● **Requirement 1**: Duplicate the part of the cichlid forum thread between "## lotsofish (Feb" and "(Mar 11, 2008)", inclusive.

# New to cichlids..



## hideandseek (Jul 22, 2009)

So I recently purchased a 38 gallon tank to put up in my room when I go off to college this fall. I knew that I wanted to do cichlids, so I talked with some of the other guys that will live at the house with me and they informed me that the water there is pretty hard. Hearing this made me decide on Africans over South Americans and ever since I've been doing some research and I've read one book on cichlid keeping. I'm planning on doing a course sand substrate with rocks to make caves and hiding places. However, I'm having trouble deciding on which cichlids I'm going to keep. Since this is my first cichlid tank, I was thinking about staying away from Mbunas and going with Tanganyika cichlids. The problem is, many of the pet/fish stores around me don't sell much other than electric blue johanniis or yellow labs when it comes to Africans. I know I want a few frontosas if I can (though they get huge, dont they?), but what else can I get for my 38 that will go with them and be somewhat easy to obtain? I was hoping some Marlieri cichlids (Julidochromis marlieri) would go nice with them. I would also like something that breeds rather easily, I always loved raising fry in my other tanks and if I could find a buyer for the fry some extra cash at college wouldn't be too bad.

Any help is greatly appreciated!


----------



## lotsofish (Feb 28, 2008)

If you are anywhere near Chicago, the best place to get fish would be from GCCA members. Check out their website:
http://www.gcca.net/index.htm


----------



## sweetsummerrose (Mar 11, 2008)

Frontosas are definitely going to get way too big for a 38gallon, probably nothing less than a 90g preferably larger. I would recommend staying with something small for that size tank, more along the lines of dwarf cichlids. Good luck!


----------



## GoofBoy (Jul 3, 2007)

> Frontosas are definitely going to get way too big for a 38gallon, probably nothing less than a 90g preferably larger. I would recommend staying with something small for that size tank, more along the lines of dwarf cichlids. Good luck!


+1 - the Fronts are a non-starter in a 38, seriously...

If you are in an area with a good club - I would definitely go that route for getting fish, cheaper and better quality. Please take your time and check out the cookie cutters in the Library.

Planning is half the fun .



> I was hoping some Marlieri cichlids (Julidochromis marlieri) would go nice with them.


I think I would go with a smaller Julie so I could also go with a shellie group and maybe some Paracyprichromis nigripinnis. Kind of depends on the dimensions of your tank. Again, check ot the cookie cutters and the Tang board.

Good Luck.


----------



## hideandseek (Jul 22, 2009)

Alright so I've done a bit of research and have decided on a potential stocking plan.

3 Julidochromis (1 male 2 female)
Pair Brichardi
Pair Altolamprologus calvus

Based on what I've read about brichardi, they seem easiest to breed of Tangs so I looked at cichlid-forum's profile on them and it listed these other species (among others) as most compatible with them. Then at the suggestion of GoofBoy I checked out the 40 gallon cookie cutter and found that there was a cookie cutter with all of these in it already. What do you think?

Recorded data
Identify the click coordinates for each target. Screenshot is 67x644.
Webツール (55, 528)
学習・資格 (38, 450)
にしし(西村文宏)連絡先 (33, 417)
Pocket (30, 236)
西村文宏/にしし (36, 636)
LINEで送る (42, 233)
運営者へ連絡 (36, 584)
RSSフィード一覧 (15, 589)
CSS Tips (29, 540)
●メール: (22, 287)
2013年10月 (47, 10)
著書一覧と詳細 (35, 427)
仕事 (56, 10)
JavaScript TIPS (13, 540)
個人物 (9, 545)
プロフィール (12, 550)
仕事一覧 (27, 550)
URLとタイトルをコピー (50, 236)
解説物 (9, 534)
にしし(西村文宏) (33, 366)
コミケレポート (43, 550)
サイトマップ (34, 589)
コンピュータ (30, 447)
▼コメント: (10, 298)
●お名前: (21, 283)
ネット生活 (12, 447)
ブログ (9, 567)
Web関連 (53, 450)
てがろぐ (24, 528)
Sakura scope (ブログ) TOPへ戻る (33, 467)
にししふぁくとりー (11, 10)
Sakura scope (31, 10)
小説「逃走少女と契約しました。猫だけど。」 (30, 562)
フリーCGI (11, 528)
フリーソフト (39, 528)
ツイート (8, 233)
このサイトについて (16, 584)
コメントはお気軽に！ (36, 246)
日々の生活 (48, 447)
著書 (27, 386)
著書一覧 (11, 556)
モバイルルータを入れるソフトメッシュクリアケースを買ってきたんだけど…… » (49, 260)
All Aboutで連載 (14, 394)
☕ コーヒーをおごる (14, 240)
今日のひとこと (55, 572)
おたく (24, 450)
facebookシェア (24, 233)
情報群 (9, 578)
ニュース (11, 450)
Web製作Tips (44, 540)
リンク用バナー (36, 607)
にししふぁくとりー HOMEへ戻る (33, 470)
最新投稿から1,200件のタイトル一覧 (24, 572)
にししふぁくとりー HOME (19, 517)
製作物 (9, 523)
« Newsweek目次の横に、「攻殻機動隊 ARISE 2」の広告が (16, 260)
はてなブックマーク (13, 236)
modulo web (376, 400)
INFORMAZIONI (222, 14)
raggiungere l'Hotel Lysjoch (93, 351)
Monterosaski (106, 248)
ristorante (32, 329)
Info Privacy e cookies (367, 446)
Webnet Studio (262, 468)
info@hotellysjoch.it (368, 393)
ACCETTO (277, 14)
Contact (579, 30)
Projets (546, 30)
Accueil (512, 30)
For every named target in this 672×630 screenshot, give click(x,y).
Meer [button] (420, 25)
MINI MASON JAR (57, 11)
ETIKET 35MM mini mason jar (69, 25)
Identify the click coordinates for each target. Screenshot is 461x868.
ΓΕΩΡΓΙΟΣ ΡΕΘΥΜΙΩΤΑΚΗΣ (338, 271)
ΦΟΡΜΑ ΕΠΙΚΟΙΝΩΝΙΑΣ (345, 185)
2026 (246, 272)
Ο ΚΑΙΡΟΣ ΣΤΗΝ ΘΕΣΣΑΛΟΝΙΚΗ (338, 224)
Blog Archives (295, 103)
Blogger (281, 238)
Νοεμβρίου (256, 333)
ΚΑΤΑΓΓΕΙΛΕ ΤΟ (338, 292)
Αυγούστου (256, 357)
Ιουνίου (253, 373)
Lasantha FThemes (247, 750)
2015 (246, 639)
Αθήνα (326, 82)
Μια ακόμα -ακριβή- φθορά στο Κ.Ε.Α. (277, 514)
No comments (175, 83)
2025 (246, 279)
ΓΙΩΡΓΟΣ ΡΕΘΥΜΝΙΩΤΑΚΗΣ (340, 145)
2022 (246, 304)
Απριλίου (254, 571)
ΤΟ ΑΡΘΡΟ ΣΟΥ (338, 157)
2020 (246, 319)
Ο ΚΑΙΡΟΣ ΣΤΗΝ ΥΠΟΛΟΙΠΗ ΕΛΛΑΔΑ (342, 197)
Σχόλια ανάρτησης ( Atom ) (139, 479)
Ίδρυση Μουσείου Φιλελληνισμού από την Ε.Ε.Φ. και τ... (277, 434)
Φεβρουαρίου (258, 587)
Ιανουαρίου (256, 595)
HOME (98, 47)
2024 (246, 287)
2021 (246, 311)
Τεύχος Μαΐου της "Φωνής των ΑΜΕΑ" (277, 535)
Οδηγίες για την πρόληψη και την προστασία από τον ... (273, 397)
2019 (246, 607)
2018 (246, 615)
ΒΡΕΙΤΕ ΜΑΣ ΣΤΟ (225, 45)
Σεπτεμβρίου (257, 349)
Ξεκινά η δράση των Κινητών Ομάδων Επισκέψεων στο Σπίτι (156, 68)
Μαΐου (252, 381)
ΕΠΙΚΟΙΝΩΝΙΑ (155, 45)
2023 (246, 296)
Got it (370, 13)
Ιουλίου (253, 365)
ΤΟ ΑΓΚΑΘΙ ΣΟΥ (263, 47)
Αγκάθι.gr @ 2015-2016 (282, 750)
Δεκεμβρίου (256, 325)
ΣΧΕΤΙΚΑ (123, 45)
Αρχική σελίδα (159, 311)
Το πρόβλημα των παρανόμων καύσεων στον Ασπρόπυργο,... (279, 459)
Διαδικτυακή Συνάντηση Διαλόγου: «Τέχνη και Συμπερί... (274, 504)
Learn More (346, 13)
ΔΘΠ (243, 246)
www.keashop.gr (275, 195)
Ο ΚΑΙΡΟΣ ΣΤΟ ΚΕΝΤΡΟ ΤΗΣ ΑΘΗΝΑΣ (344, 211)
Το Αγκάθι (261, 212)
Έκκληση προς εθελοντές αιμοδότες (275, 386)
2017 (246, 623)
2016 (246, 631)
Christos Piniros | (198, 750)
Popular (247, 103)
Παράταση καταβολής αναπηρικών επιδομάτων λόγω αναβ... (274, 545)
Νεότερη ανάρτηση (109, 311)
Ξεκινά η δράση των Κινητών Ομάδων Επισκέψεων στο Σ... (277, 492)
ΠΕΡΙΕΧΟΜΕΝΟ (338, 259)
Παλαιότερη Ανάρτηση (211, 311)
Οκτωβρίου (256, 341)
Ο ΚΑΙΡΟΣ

● **Requirement 2**: Revise the entries between the lines holding "ΤΟ ΑΓΚΑΘΙ ΣΟΥ (263, 47)" and "ΔΘΠ (243, 246)", inclusive, so that "Learn More" becomes "Read More" and nothing else changes. Return only those lines.

● **Finished answer 1**:
## lotsofish (Feb 28, 2008)

If you are anywhere near Chicago, the best place to get fish would be from GCCA members. Check out their website:
http://www.gcca.net/index.htm


----------



## sweetsummerrose (Mar 11, 2008)

● **Finished answer 2**:
ΤΟ ΑΓΚΑΘΙ ΣΟΥ (263, 47)
Αγκάθι.gr @ 2015-2016 (282, 750)
Δεκεμβρίου (256, 325)
ΣΧΕΤΙΚΑ (123, 45)
Αρχική σελίδα (159, 311)
Το πρόβλημα των παρανόμων καύσεων στον Ασπρόπυργο,... (279, 459)
Διαδικτυακή Συνάντηση Διαλόγου: «Τέχνη και Συμπερί... (274, 504)
Read More (346, 13)
ΔΘΠ (243, 246)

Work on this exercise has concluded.